Выбрать главу

A few days ago, she started vanishing. Completely disappearing. Always in the middle of the night when no one is there to see her go. She had asked me not to stay over anymore after the first night. I had tried not to act as hurt as I felt and nodded in response but begged her to let me help, to talk to me. She didn’t, and hasn’t.

The next night I was lying awake in my bed, mulling over Ace’s recent changes and contemplating what effects I caused and which were from David, when I received a frantic call from Kendall. It was two in the morning and Ace’s first act of disappearance, which turned into one of many. We were all freaked out, not sure of where she could have gone, as we scoured the entire house top to bottom and found her cell phone and belongings untouched. Her car was still in San Diego, so we knew she hadn’t driven anywhere.

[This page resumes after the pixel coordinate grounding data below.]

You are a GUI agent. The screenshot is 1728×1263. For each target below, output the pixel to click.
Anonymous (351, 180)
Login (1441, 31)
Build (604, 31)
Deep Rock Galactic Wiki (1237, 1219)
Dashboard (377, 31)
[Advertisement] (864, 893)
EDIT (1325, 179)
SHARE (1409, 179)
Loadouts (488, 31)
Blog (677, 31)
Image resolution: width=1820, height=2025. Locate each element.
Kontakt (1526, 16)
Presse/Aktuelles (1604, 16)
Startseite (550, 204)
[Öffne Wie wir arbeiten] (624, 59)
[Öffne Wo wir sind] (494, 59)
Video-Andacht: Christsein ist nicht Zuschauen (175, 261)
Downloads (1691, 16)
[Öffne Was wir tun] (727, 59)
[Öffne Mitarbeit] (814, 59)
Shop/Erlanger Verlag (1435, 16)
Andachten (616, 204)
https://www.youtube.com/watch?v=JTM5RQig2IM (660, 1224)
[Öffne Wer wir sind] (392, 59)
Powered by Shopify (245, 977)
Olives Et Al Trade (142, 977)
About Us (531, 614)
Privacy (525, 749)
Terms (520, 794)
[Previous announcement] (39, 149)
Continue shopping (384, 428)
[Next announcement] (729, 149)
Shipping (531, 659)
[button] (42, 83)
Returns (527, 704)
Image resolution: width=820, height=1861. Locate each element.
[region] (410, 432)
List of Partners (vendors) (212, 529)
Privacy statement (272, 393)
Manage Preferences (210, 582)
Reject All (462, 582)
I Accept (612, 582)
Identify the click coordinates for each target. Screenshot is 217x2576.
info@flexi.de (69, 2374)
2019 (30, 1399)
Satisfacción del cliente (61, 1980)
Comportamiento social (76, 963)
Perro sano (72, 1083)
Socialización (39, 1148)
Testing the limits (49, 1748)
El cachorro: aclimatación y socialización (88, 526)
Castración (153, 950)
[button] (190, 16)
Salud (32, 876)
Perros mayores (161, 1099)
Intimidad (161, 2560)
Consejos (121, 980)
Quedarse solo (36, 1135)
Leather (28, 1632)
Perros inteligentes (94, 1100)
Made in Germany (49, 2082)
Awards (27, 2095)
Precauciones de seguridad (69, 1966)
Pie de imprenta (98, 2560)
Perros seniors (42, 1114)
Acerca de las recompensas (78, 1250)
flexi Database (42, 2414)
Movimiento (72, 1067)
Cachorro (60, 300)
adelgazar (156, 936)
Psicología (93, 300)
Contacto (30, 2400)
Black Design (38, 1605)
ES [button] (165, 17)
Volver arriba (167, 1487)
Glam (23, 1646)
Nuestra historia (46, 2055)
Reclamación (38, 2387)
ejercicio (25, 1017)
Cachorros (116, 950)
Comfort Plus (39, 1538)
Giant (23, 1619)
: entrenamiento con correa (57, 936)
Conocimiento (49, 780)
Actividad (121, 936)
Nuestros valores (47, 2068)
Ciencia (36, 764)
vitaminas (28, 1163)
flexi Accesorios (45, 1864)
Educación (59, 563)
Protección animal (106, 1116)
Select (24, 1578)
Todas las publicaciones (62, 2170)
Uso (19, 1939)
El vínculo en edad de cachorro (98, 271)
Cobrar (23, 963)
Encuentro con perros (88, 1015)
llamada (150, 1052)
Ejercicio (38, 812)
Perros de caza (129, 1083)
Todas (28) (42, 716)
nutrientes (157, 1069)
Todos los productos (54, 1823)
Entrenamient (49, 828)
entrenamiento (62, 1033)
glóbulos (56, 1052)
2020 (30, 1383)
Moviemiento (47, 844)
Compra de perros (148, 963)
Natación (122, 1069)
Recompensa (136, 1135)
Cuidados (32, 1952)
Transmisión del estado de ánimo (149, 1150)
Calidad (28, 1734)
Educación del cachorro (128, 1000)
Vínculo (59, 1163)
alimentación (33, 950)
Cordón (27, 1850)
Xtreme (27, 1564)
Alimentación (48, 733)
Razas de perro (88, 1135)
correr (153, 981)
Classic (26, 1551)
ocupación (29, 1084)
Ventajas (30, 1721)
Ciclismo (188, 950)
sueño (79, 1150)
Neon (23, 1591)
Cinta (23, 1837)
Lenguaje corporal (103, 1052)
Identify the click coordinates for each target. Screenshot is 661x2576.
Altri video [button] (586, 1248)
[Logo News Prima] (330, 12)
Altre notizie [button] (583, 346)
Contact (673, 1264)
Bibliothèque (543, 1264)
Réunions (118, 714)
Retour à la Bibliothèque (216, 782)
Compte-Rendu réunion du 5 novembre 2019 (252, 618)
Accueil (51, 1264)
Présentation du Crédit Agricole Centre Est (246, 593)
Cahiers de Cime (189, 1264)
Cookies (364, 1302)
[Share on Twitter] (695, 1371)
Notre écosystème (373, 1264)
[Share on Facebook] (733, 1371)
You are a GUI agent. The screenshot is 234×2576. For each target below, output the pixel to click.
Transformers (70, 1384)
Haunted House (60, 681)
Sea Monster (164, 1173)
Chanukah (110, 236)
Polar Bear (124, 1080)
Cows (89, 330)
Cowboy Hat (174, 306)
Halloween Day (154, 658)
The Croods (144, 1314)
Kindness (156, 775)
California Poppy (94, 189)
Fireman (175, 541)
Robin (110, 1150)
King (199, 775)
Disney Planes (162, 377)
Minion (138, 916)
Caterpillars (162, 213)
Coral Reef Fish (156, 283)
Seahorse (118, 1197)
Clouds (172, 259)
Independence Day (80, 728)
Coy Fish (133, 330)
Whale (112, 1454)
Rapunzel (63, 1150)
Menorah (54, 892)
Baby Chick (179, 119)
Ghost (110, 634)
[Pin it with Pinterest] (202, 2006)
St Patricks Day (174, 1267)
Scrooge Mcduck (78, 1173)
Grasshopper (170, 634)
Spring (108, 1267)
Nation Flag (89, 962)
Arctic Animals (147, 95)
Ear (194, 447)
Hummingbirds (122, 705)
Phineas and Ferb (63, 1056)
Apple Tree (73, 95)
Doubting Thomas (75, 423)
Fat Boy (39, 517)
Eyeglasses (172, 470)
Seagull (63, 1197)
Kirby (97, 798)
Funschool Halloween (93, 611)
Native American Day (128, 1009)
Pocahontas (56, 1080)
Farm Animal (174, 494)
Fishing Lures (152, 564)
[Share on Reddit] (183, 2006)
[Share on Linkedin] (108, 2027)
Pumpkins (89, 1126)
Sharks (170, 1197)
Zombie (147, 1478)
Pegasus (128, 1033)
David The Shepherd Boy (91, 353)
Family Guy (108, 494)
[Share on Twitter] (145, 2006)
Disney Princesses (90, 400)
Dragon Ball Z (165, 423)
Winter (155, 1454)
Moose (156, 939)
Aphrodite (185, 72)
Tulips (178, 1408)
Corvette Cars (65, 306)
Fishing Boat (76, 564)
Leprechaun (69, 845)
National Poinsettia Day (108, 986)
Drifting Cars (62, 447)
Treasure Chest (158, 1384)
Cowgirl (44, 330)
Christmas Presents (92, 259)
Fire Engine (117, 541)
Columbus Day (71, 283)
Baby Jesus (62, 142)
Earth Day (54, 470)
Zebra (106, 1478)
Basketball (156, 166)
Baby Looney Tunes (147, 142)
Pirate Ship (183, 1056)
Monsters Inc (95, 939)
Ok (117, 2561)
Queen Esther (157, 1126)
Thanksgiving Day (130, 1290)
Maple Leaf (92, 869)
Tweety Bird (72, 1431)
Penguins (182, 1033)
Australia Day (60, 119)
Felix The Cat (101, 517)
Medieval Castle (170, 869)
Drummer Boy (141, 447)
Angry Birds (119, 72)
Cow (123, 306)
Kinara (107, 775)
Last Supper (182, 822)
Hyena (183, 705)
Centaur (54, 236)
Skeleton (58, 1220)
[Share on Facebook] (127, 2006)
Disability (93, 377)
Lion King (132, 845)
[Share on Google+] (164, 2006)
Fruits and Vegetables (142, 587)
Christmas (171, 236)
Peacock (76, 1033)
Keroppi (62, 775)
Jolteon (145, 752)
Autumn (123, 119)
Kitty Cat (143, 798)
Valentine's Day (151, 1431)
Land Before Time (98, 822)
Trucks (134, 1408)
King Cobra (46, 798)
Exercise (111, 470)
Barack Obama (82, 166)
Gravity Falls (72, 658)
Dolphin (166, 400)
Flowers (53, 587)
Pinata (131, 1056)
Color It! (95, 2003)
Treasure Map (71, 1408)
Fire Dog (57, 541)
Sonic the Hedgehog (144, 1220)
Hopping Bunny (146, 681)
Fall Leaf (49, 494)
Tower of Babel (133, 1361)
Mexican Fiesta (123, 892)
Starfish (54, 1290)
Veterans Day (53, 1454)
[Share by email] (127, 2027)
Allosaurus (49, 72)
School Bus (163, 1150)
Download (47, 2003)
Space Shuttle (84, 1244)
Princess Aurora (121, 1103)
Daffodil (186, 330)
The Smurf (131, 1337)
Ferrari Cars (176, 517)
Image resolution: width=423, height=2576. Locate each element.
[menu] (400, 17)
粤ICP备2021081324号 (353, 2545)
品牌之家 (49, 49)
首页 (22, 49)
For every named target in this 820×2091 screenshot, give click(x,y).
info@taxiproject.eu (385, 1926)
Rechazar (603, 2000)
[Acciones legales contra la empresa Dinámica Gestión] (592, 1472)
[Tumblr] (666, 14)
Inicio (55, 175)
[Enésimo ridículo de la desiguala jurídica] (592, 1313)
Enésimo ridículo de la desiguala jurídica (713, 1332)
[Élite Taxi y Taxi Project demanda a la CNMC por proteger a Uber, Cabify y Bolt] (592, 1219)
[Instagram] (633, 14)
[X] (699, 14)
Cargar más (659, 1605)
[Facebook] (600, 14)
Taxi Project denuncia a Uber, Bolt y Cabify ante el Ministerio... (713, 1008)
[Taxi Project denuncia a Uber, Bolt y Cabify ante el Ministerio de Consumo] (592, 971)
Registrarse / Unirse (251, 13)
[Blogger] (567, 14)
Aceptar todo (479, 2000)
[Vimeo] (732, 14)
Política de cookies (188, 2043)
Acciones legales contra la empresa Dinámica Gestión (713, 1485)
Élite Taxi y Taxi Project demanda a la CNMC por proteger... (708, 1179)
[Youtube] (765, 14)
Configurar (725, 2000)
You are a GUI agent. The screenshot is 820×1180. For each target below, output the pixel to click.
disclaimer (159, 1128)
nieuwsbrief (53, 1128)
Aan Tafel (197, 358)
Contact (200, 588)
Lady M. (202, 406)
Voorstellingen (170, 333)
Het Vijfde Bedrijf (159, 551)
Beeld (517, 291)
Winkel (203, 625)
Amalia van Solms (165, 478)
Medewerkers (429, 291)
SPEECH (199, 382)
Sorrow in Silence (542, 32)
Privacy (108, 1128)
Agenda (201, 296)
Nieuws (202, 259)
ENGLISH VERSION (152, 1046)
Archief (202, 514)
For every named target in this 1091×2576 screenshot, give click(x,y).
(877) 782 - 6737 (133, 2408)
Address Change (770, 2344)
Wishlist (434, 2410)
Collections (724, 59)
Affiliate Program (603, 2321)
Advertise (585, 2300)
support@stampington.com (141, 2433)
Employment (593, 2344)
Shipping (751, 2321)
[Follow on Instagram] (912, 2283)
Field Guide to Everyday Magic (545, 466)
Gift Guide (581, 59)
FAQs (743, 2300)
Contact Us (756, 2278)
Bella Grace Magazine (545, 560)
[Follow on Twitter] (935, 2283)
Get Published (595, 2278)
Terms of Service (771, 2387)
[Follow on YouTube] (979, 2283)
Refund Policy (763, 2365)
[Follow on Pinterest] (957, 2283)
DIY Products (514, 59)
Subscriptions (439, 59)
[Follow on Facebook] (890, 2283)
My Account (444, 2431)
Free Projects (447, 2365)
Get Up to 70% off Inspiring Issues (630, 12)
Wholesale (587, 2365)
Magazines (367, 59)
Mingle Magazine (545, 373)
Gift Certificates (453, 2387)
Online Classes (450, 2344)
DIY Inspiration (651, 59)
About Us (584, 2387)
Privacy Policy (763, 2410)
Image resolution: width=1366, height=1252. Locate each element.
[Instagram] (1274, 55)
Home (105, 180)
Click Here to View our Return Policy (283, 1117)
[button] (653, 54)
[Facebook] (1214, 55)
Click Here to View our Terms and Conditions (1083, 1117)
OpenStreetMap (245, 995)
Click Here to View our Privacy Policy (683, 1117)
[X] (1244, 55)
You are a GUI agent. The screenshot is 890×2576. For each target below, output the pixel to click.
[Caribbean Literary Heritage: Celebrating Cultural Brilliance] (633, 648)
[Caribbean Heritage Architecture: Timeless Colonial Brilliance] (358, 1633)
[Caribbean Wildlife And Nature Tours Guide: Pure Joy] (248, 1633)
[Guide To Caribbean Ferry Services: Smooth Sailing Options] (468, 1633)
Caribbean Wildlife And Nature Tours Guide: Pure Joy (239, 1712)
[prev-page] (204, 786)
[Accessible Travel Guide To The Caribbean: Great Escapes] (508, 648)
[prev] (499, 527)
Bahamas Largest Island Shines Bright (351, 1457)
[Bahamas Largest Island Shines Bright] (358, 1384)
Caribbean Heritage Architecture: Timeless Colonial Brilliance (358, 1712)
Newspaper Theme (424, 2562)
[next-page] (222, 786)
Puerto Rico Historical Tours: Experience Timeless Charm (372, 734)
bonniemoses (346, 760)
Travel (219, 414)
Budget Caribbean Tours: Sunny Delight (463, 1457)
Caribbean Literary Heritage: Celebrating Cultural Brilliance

Kendall called Caulder and Kyle, and Muriel called the police, as Jenny, Jameson, my mom, and I began frantically searching for her, calling out and waking up half of the neighborhood who joined in our efforts to find her. The police and the rest of the family arrived shortly thereafter.

It was Mindi who realized where she’d be. She was tucked away in the shop, fast asleep on the bench seat of Clementine.

“She and dad used to spend hours out here together when we were kids.” She said it like it wasn’t a big deal, but it was. I could sense it.

“Something isn’t right,” Kendall admitted softly.

Out of the corner of my eye, I caught sight of Kyle kicking over a lawn chair and turned to watch as he looked up at the sky, spewing a train of curses. I didn’t know if it was to David, a higher being, or no one at all, but he bent over and picked up the same lawn chair he’d kicked and heaved it at the ground, following after it and kicking it viciously. I’m pretty sure it was his way of admitting that he also knew that things weren’t right.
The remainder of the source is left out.